- _Data excerpts_:
##########
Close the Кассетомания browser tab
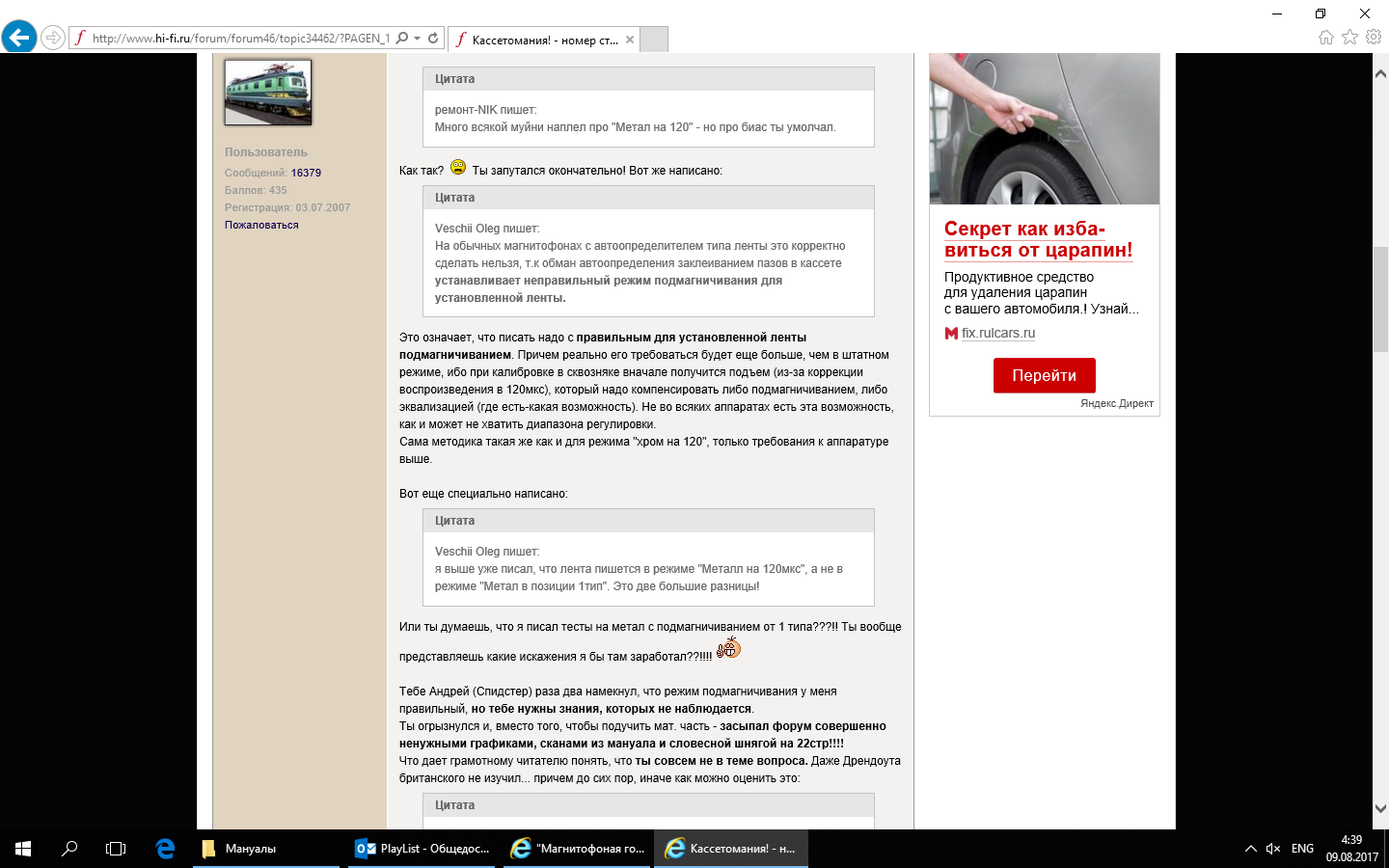 [630, 40]
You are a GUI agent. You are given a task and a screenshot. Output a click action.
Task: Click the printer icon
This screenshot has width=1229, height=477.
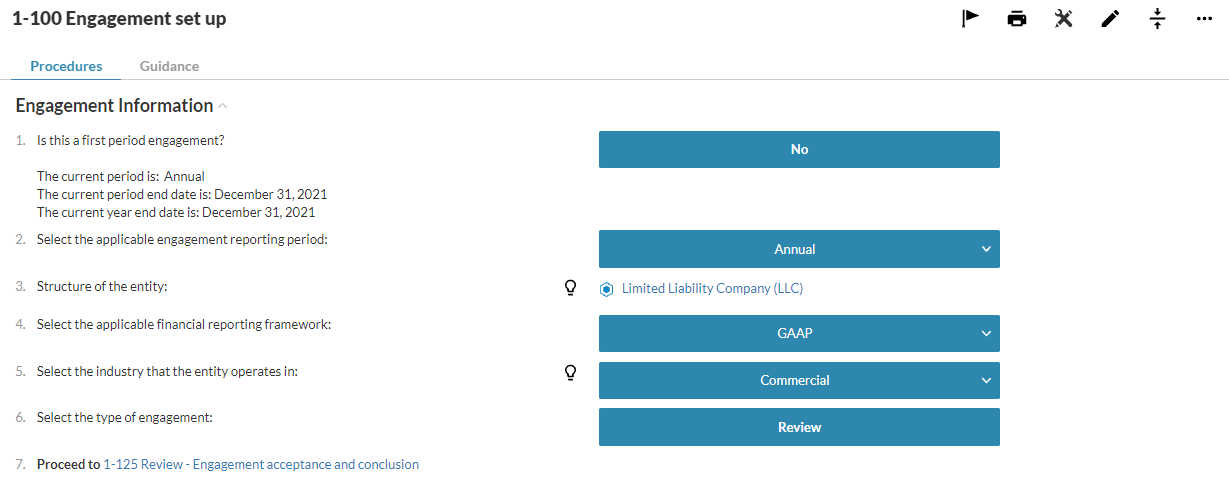pyautogui.click(x=1017, y=18)
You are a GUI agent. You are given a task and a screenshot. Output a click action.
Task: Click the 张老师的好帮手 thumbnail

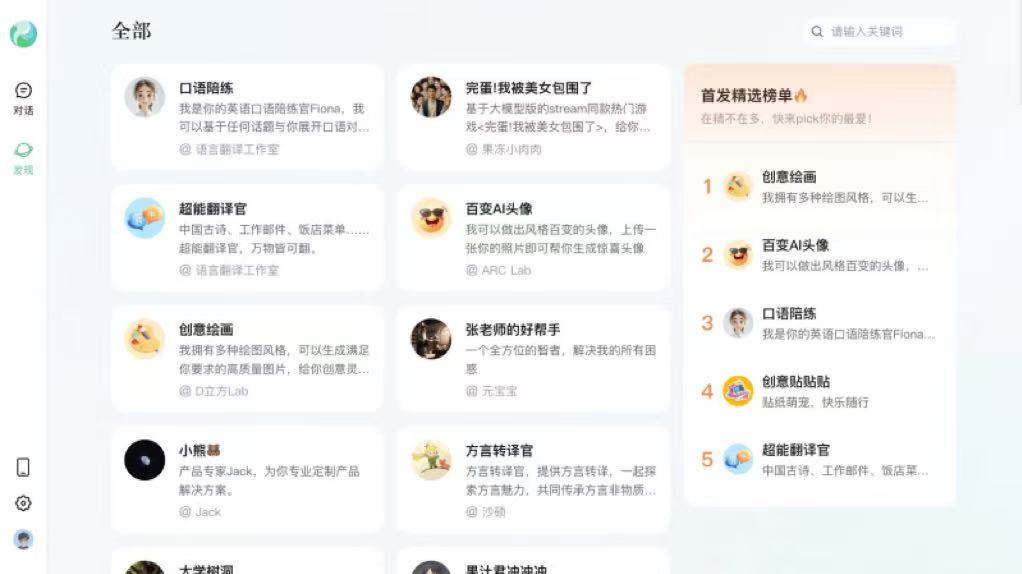coord(431,339)
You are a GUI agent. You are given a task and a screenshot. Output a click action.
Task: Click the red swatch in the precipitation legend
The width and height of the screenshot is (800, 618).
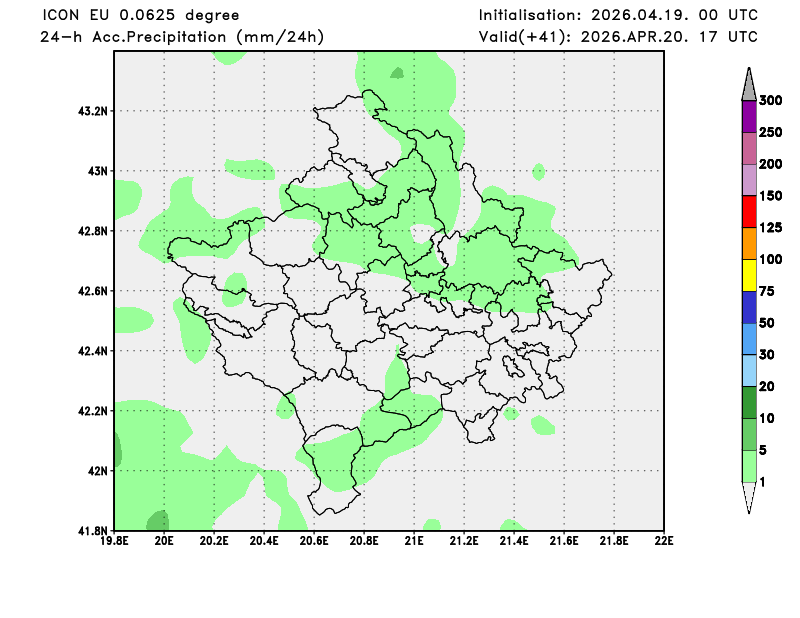(x=748, y=212)
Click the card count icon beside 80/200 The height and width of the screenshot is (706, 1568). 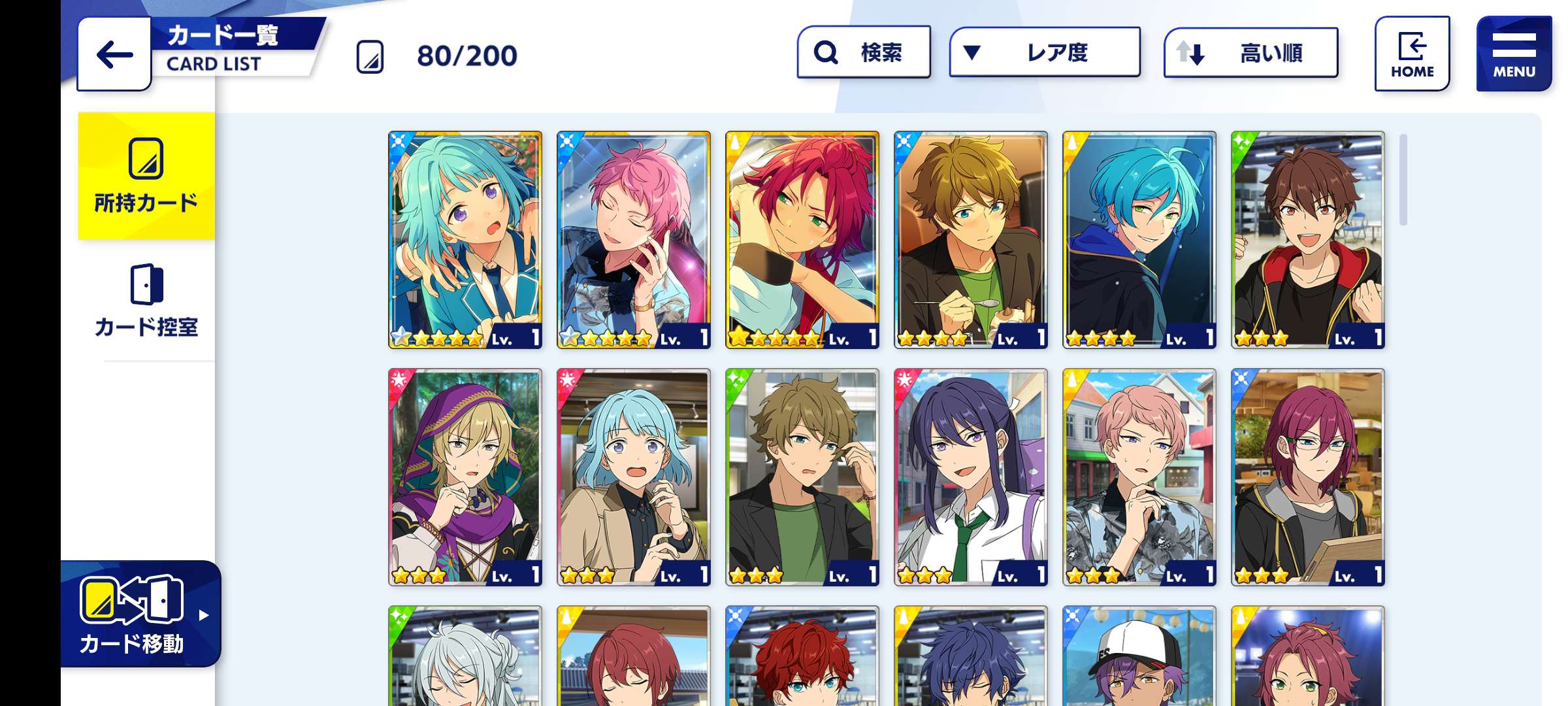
##########
- _Work to be completed_:
Output every entry exactly, leaving out pictures.

- _Solution for this problem_:
Close the Кассетомания browser tab
 [630, 40]
You are a GUI agent. You are given a task and a screenshot. Output a click action.
Task: Click the printer icon
This screenshot has width=1229, height=477.
pyautogui.click(x=1017, y=18)
You are a GUI agent. You are given a task and a screenshot. Output a click action.
Task: Click the 张老师的好帮手 thumbnail

coord(431,339)
You are a GUI agent. You are given a task and a screenshot. Output a click action.
Task: Click the red swatch in the precipitation legend
The width and height of the screenshot is (800, 618).
(x=748, y=212)
Click the card count icon beside 80/200 The height and width of the screenshot is (706, 1568). 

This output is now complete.